Poppy farmers in India are dealing with opium-addicted parrots. The birds are destroying their crops and terrorizing workers trying to cultivate the plants.
Farmers in the region are already dealing with poor crops due to the lack of proper rainfall and the addicted birds are severely exasperating the situation. The small green parakeets can be seen raiding the fields dozens of times a day.
Farmers in the Neemuch District are so desperate to save their crops that they keep watch over the fields 24 hours a day. They are beating drums and using loudspeakers, and firecrackers in attempts to keep the birds out of the poppy fields. So far those attempts have failed.

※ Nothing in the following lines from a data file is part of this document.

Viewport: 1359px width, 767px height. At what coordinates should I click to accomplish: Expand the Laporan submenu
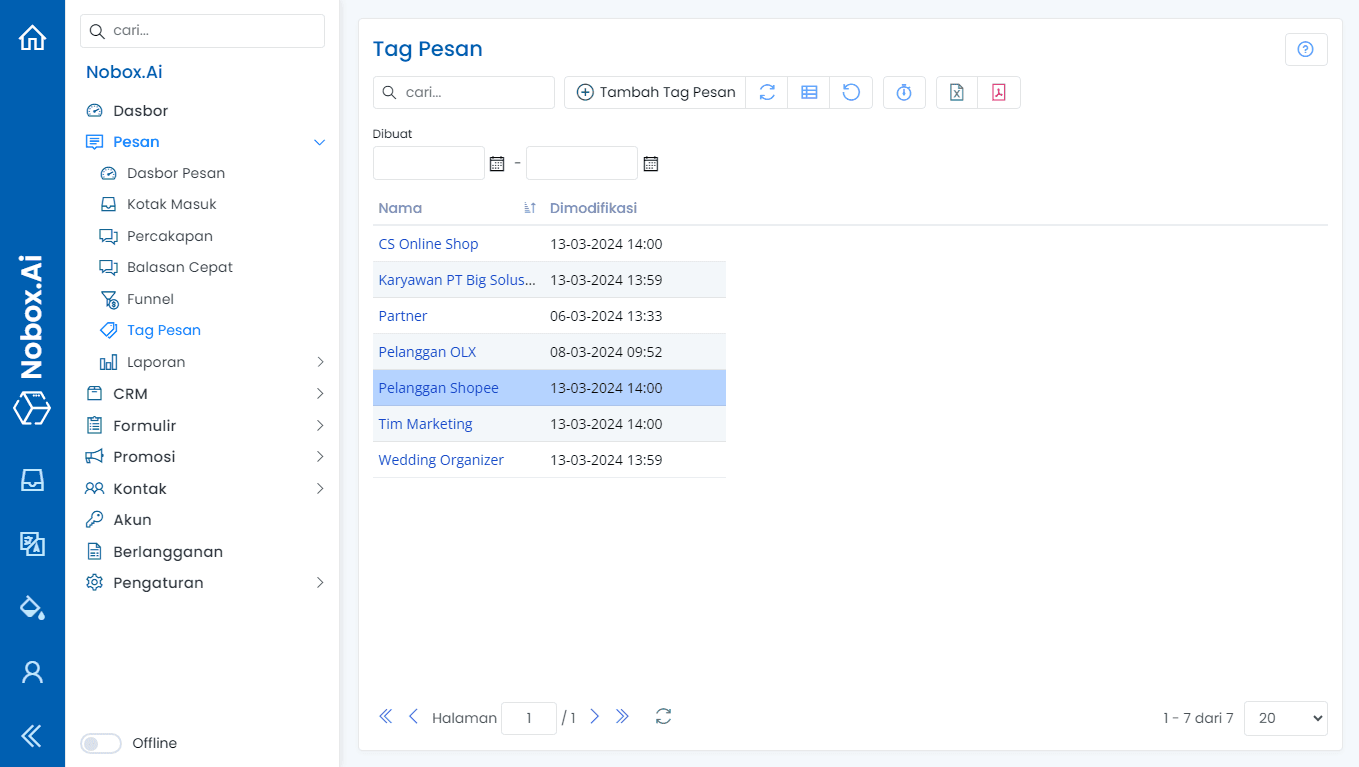click(320, 362)
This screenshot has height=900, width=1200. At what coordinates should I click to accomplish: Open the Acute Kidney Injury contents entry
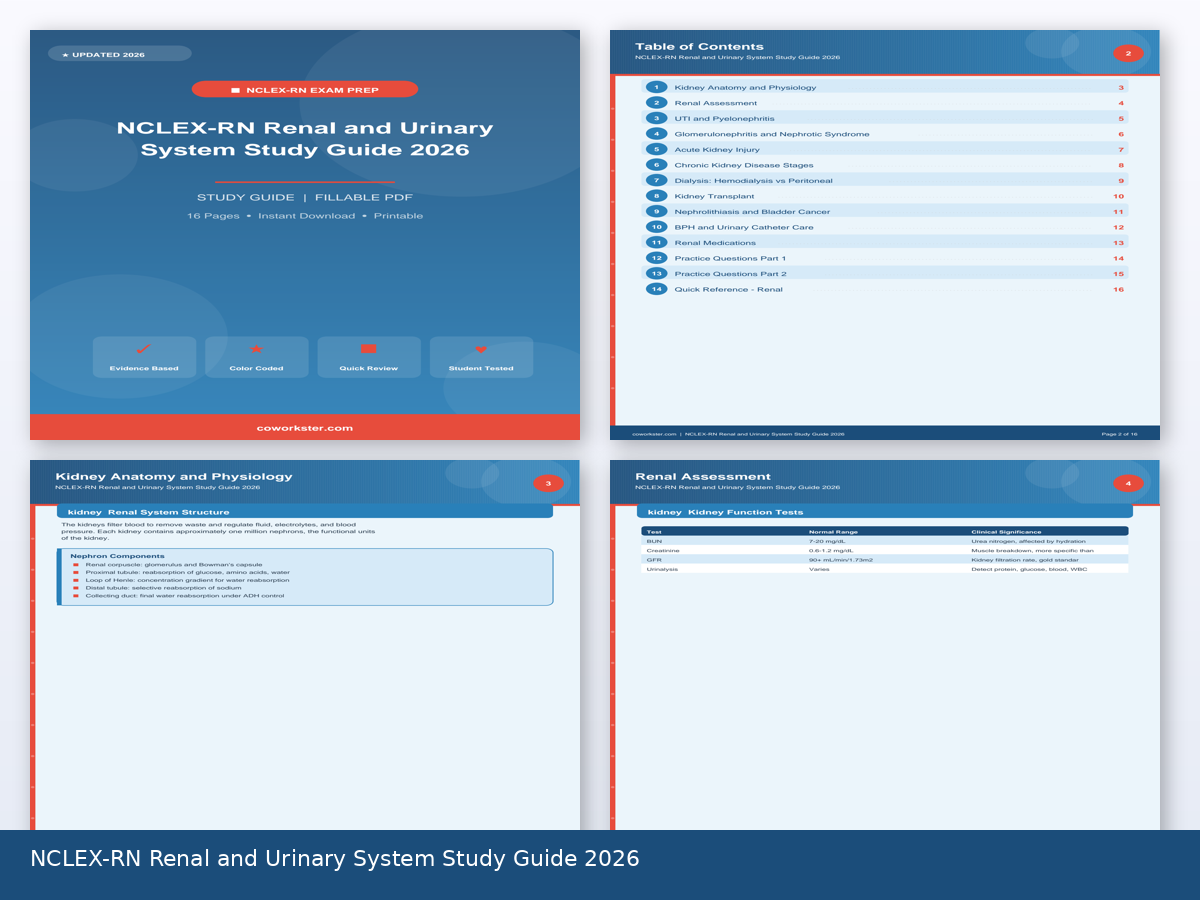point(717,149)
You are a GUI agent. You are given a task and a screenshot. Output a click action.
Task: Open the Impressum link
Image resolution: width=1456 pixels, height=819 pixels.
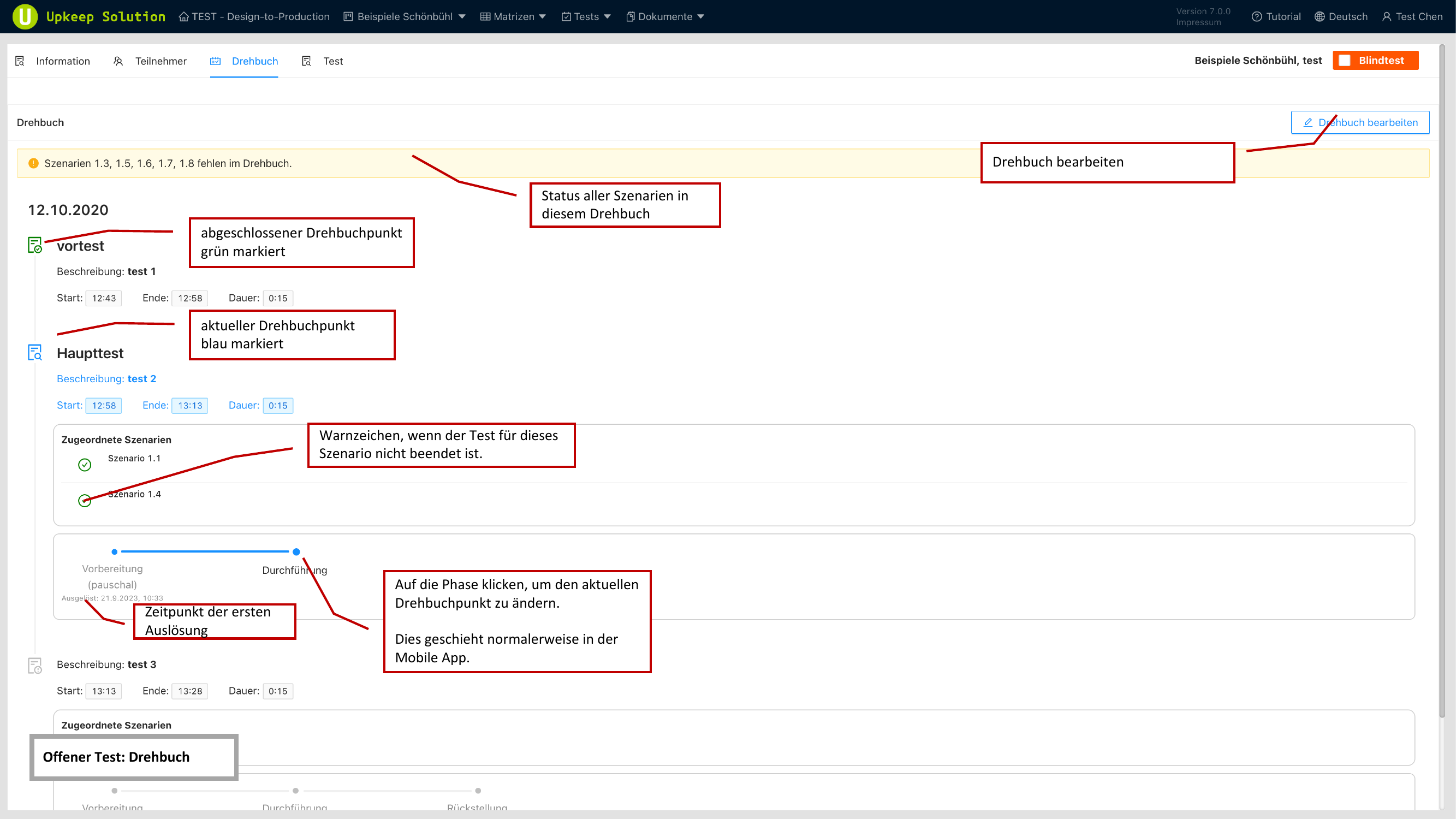tap(1198, 22)
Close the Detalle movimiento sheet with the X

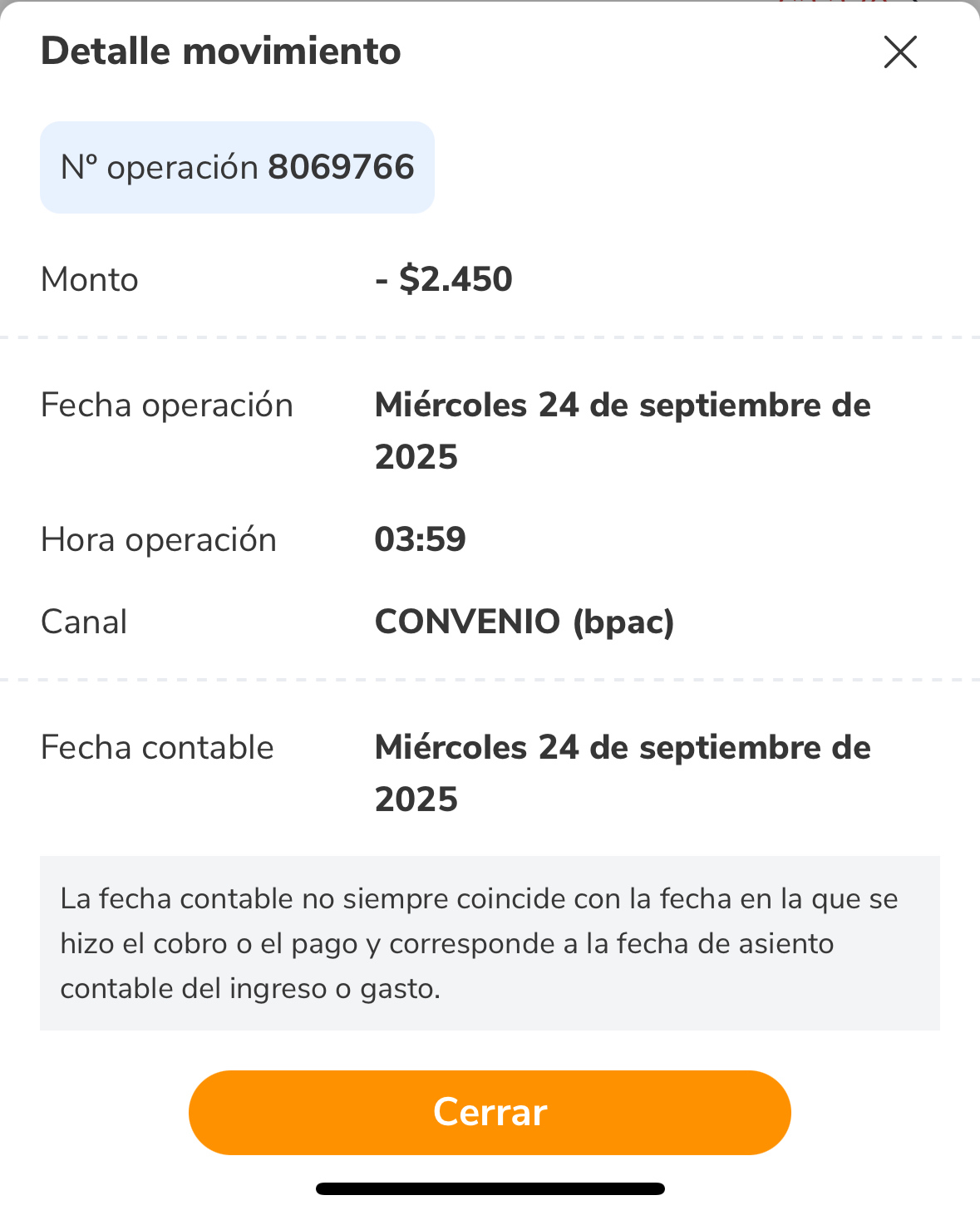pos(900,52)
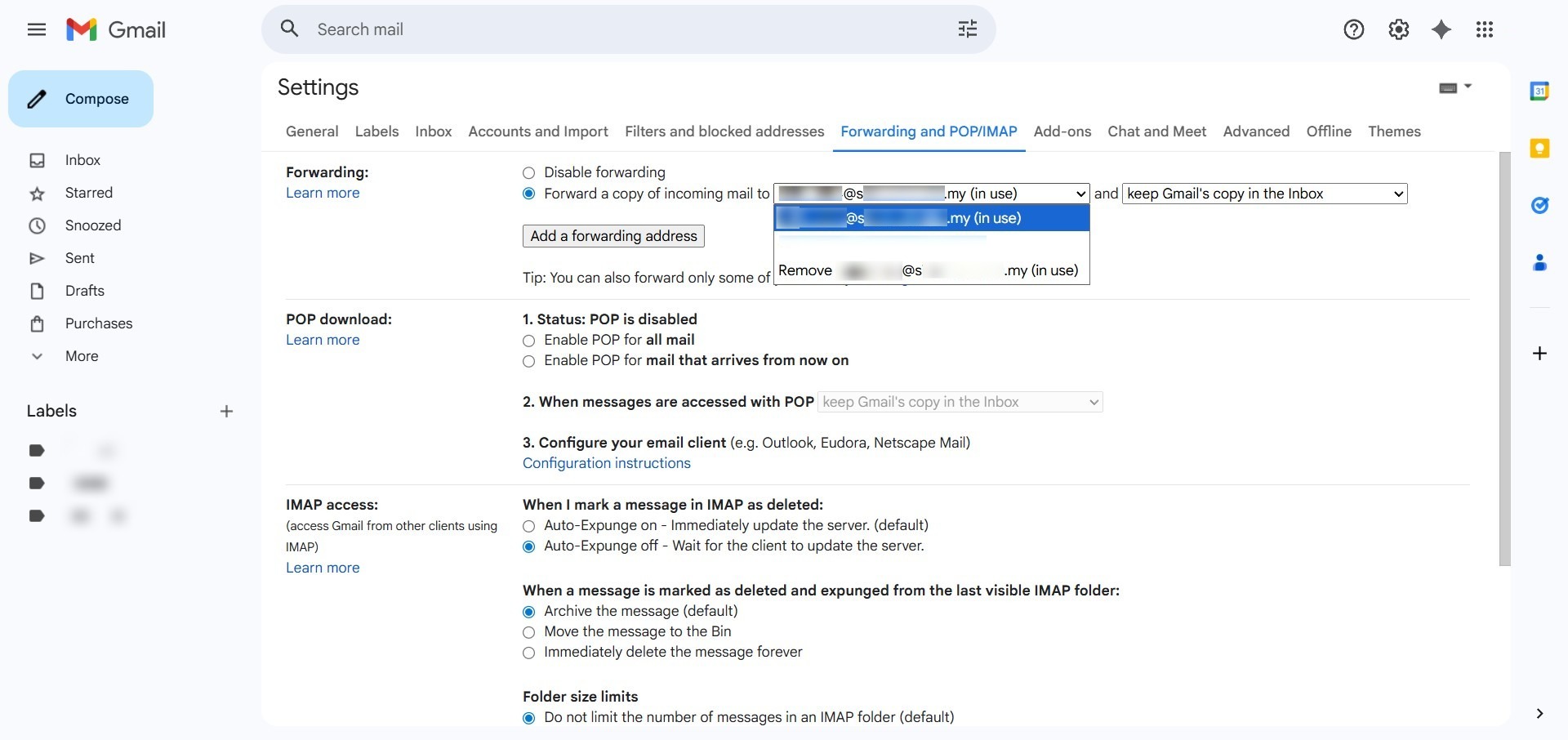Image resolution: width=1568 pixels, height=740 pixels.
Task: Open the Chat and Meet settings tab
Action: click(x=1156, y=132)
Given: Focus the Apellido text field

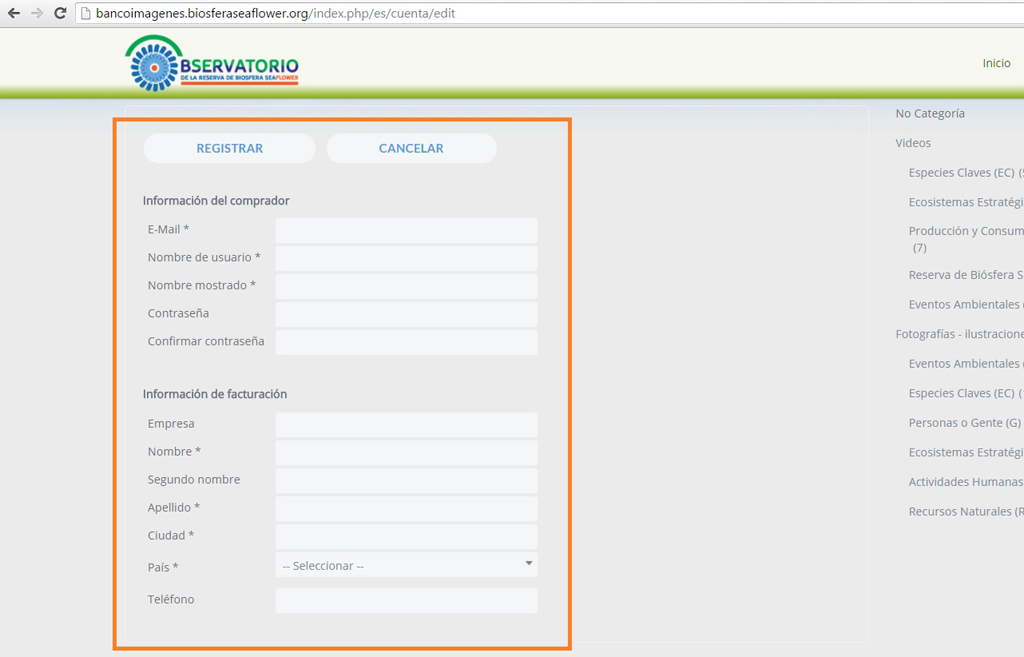Looking at the screenshot, I should coord(406,508).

Poppy farmers say that these types of parakeets usually make a lot of noise when they swoop into a field, but that these birds appear to not only be addicted but intelligent as well. When the birds swoop into the fields they are silent. If farmers aren’t paying attention they completely miss the ninja-like raids. The birds, however, do chirp loudly as they take to the sky with their beaks filled with pods.
Some of the parrots have been filmed as they tear into unripe poppy pods while other birds use their beaks and claws to tear off the plant at its stalk and fly into trees carrying the entire unopened pod with them. At times the birds will wait for farmers to slit open the opium poppy pods in order to ripen them before they swoop in and claim their prize.
Farmers are so desperate that they have reached out to local authorities for help, but so far their pleas for help have fallen on deaf ears. The farmers realize that their season has almost been completely destroyed and there is no way for them to be compensated for their losses.
One poppy flower can produce between 20 to 25 grams of opium, but the parrots are feeding up to 40 times a day stripping the pods completely from the plants.
The farmers are growing the Papaver somniferum species of poppy, which is the source for the narcotic drug opium. The opium contains very powerful medicinal alkaloids like morphine. The drug has been used since ancient times as both a medicinal drug and a recreational one. The plants’ seeds are edible, as the parrots have discovered. During ancient times in Egypt, doctors would instruct patients to eat the seeds to relieve their pain.
Poppy purveyors say that this phenomenon began in 2015, but this year it has spread to other regions for the first time. The situation has become so bad that farmers are receiving warnings from the government, which controls the opium farming industry, about the greatly reduced yields. One farmer told authorities that he believes the parrots have already stolen more than ten percent of his crop.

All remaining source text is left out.